Anbar Government Must Halt Forcible Deportation and Rejection of IDPs From Entry [EN/AR]

Report
from Iraqi Observatory for Human Rights
Published on 08 Apr 2017 View Original

The Iraqi Observatory for Human Rights (IOHR) stated that dozens of displaced families originally from ISIS-controlled districts: Qaim, Ramadi and Fallujah, face the threat of forcible deportation from Heet disrict in Anbar province, 190 km west of Baghdad.

The monitoring network at IOHR has documented the threats to deport internally displaced people (IDPs) from Falluja and Ramadi, as well as decisions to reject those who have been displaced from areas west of Anbar.

"Article 7 (1) (d) of the Rome Statute of the International Criminal Court criminalizes deportation of forcible transfer, and states that when committed as part of a widespread or systematic attack directed against any civilian population, with knowledge of the attack, constitutes a crime against humanity,” said IOHR.

IOHR received a copy of a military order issued by the Al Jazira Operations Command, directed to the local councils in Heet, Haditha, and Al-Baghdadi and Barwana districts, to "prevent the reception of displaced families from ISIS-controlled areas.”

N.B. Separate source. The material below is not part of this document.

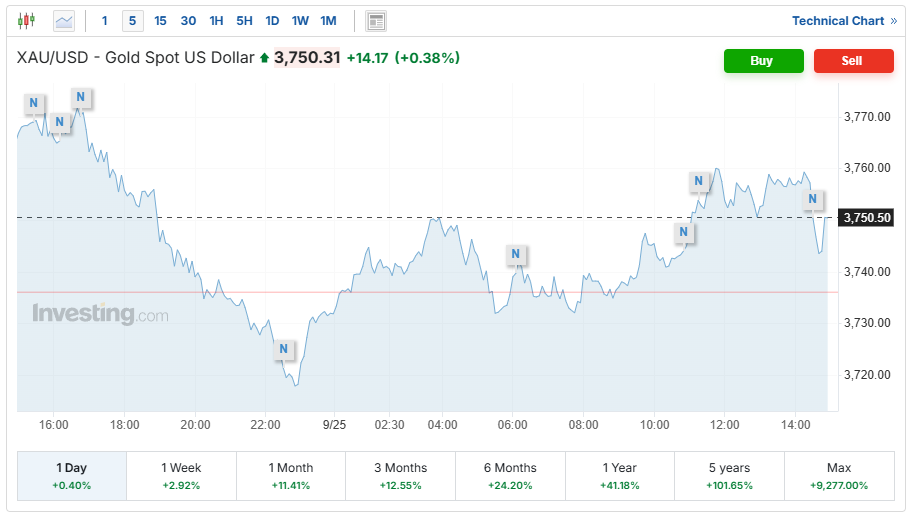
Task: Show the 1 Week performance range
Action: click(x=181, y=475)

The Chairperson of Heet Local Council, Mohammed Muhannad Jassim, said in an interview with IOHR: "The decision was made to inform the families originating from the liberated areas from ISIS, to return to their areas, in agreement with the Chairperson of the Anbar Provincial Council Saadoun al-Alwani, with the decision excluding employees and those assigned public service.”

He added: "Everybody is familiar with the poor budget of Anbar province, which is almost non-existent. We try to provide services forresidents of the area, however, there are hundreds of displaced families in the center of Heet who are not in need of those services."

"The decision is not only based on an economic reasoning, but also on security reasons. The weakness of intelligence systems and the lack of security and intelligence forces in Heet is one of the reasons that led us to take the decision. The number of all members of the police forces is 60 with about 6 officers. In addition, the deportation of families of ISIS members was because of the existence of tribal conflicts in the district. Our decision to inform those families to leave for other areas was in order to protect their safety from threats of tribal revenge and fueds,” he explained.

IOHR confirms that there is no legal basis to prevent Iraqi citizens from moving between the Iraqi provinces. Article 44 of the Iraqi constitution states: “All Iraqis have freedom of movement, travel and housing inside and outside of Iraq."

Local sources in the district of Heet told IOHR: "The decision includes all IDPs from Ramadi, Fallujah, and other areas west of Anbar (Anna, Rawah and al-Qaim), and includes the deportation of the ISIS families present in the district of Heet."

Abu Ammar, a resident of Heet said: "There is a committee made up of people from district of Heet, which is widely popular, they were the ones who suggested to deport ISIS families, while the security services took over the implementation of the decision.”

Marwan, who only preferred to give his first name, is another resident of Heet. He said: "After several security breaches in Heet, the authorities discovered the involvement of some IDPs with ISIS, which led the security forces to refuse their presence."

Abu Saad, a displaced man originally from Ramadi, living in Heet said: "We have been harassed by the authorities and some of the residents of Heet for several months. We have been accused of terrorism and collaboration with ISIS, simply because one of our relatives joined the terrorist group and fought with them."

He added: "After the issuance of the deportation decision, the district's representative repeatedly informed us that we must leave for other areas. Some of the families left to the camps and most of these families include only women and children."

Abu Saad said to IOHR: "Some of the displaced people were threatened by the original Heet population, and unknown groups placed bombs in their houses to force them to leave. If we leave, where would we go?" He complained, "I do not own a house and the conditions in the camps are bad."

Abu Mohammed, a displaced man in Heet district, said in an interview with the IOHR: "My cousin had joined ISIS and was later killed in military operations. ISIS bombed my house because I refused to join them. But that wasn't enough to convince the authorities in Heet that we are victims of these events and that we are not terrorists.”

He added: "We have been accused of terrorism, and many families have been deported because of revenge attacks and the authorities’ position against us."